Women who have GDM should have their blood sugar levels checked six weeks after delivery to see whether they have returned to normal, Sheth says. "Breast-feeding is also highly encouraged as it can help new mothers better manage their blood glucose levels and provide their infant with the best nutrition."5
— Beth W. Orenstein is a freelance health writer living in Northampton, Pennsylvania.
1. DeSisto CL, Kim SY, Sharma AJ. Prevalence estimates of gestational diabetes mellitus in the United States, Pregnancy Risk Assessment Monitoring System (PRAMS), 2007-2010. Prev Chronic Dis. 2014;11:130415.

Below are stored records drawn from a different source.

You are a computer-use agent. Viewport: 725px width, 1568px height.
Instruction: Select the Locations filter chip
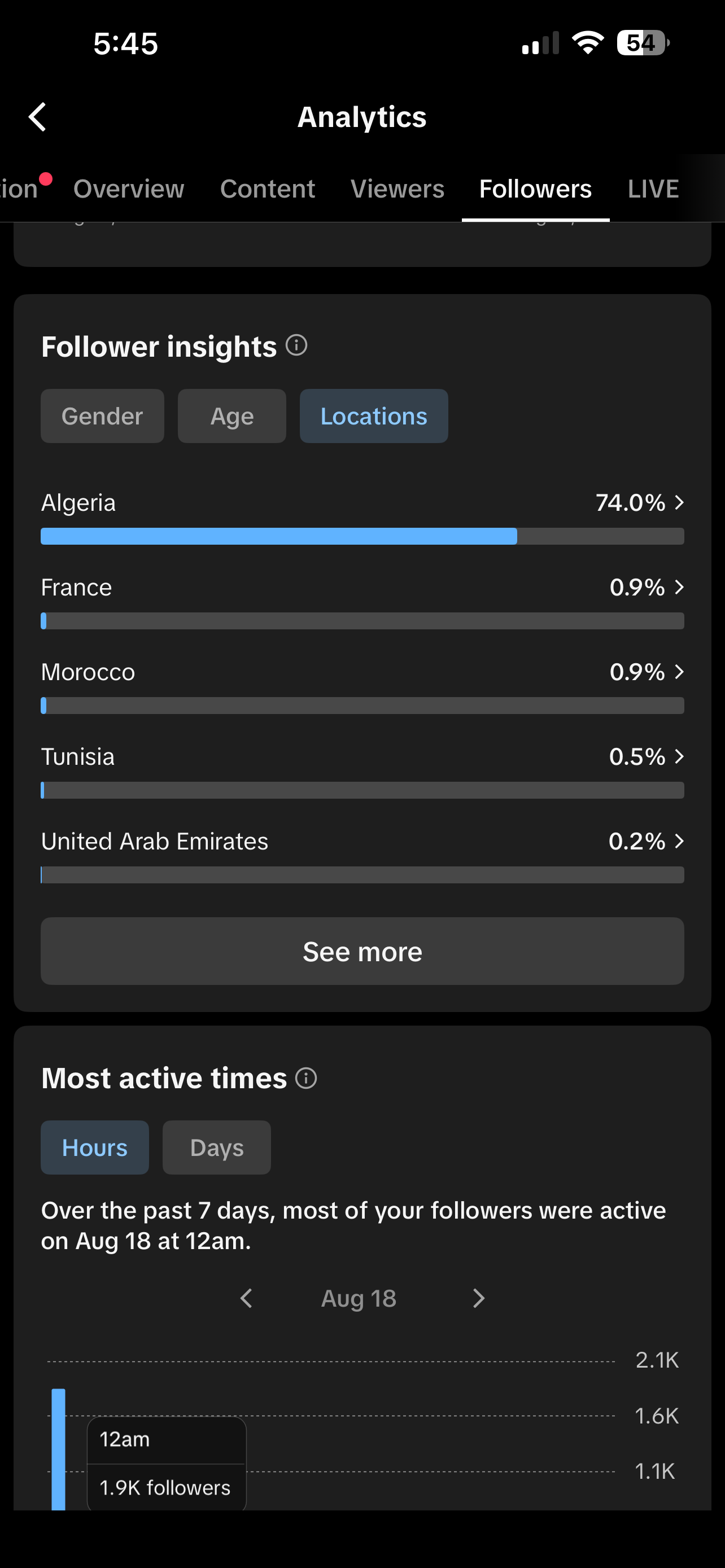click(374, 417)
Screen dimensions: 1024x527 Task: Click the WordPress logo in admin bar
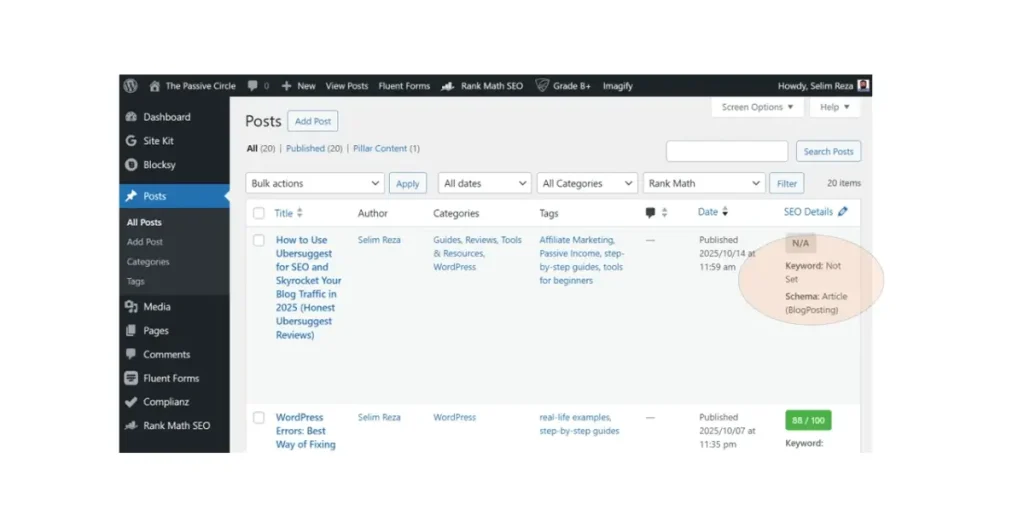[x=130, y=86]
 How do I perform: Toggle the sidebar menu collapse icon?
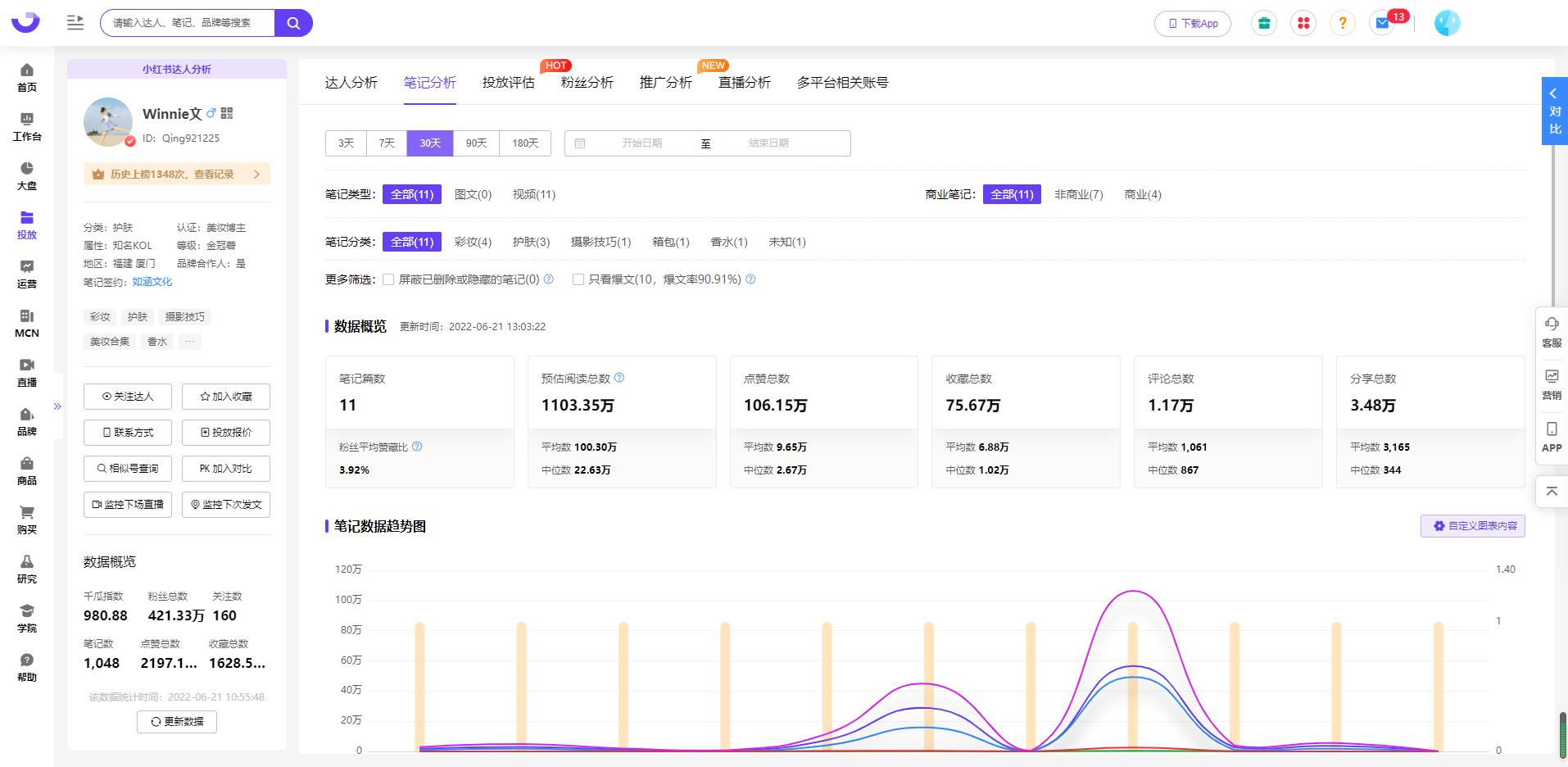pos(75,23)
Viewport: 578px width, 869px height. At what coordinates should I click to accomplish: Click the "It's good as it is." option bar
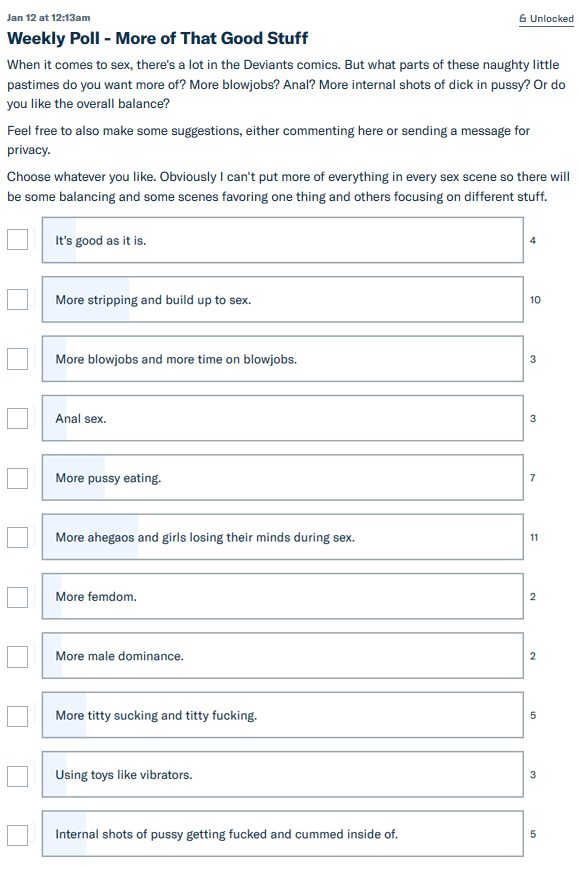283,240

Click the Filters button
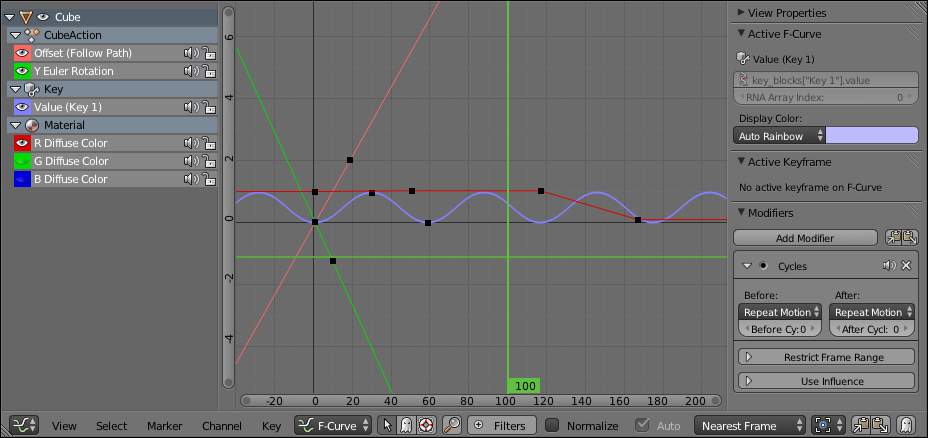502,426
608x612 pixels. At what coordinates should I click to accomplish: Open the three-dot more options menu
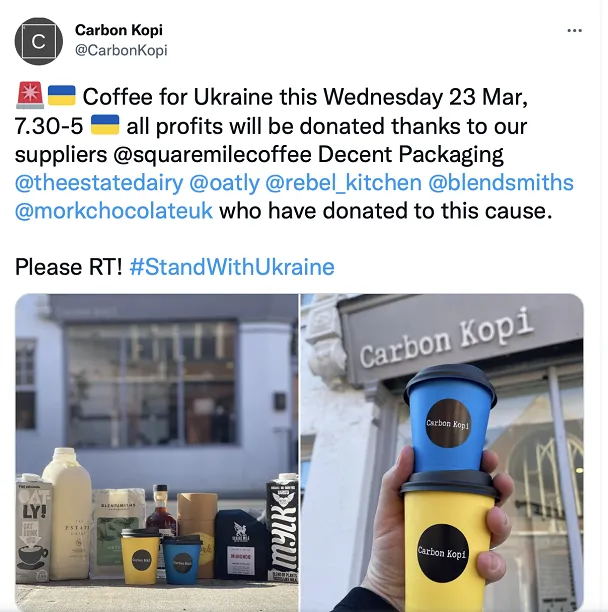574,30
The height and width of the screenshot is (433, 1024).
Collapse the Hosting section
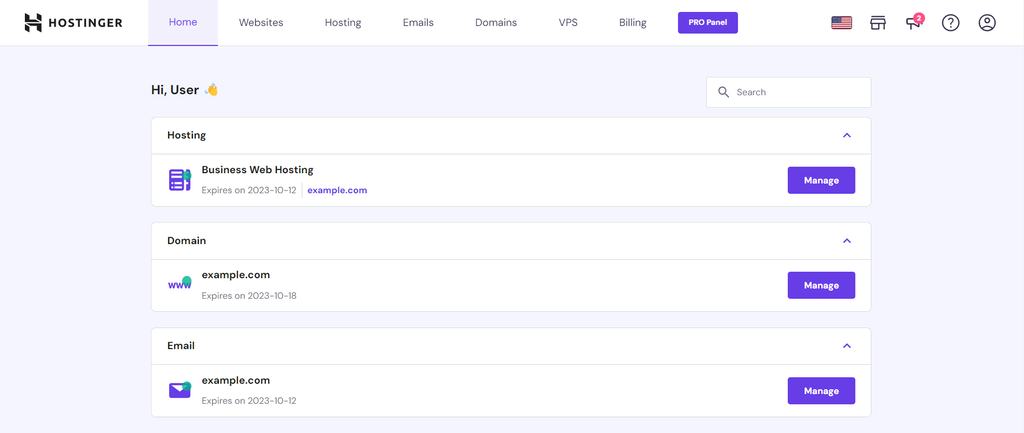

2. Geil P, Hieronymus L. Gestational diabetes mellitus (GDM) — The family ties that bind. Presented at: American Association of Diabetes Educators Annual Meeting; August 8, 2014; Orlando, FL. https://s3.amazonaws.com/v3-app_crowdc/assets/events/mWoExTXqUv/activities/F03_Geil.original.1407507349.pdf
3. Kubo A, Ferrara A, Windham GC, et al. Maternal hyperglycemia during pregnancy predicts adiposity of the offspring. Diabetes Care. 2014;37(11):2996-3002.
4. Larson N, MacLehose R, Fulkerson JA, Berge JM, Story M, Neumark-Sztainer D. Eating breakfast and dinner together as a family: associations with sociodemographic characteristics and implications for diet quality and weight status. J Acad Nutr Diet. 2013;113(12):1601-1609.
5. Gunderson EP. Impact of breastfeeding on maternal metabolism: implications for women with gestational diabetes. Curr Diab Rep. 2014;14(2):460.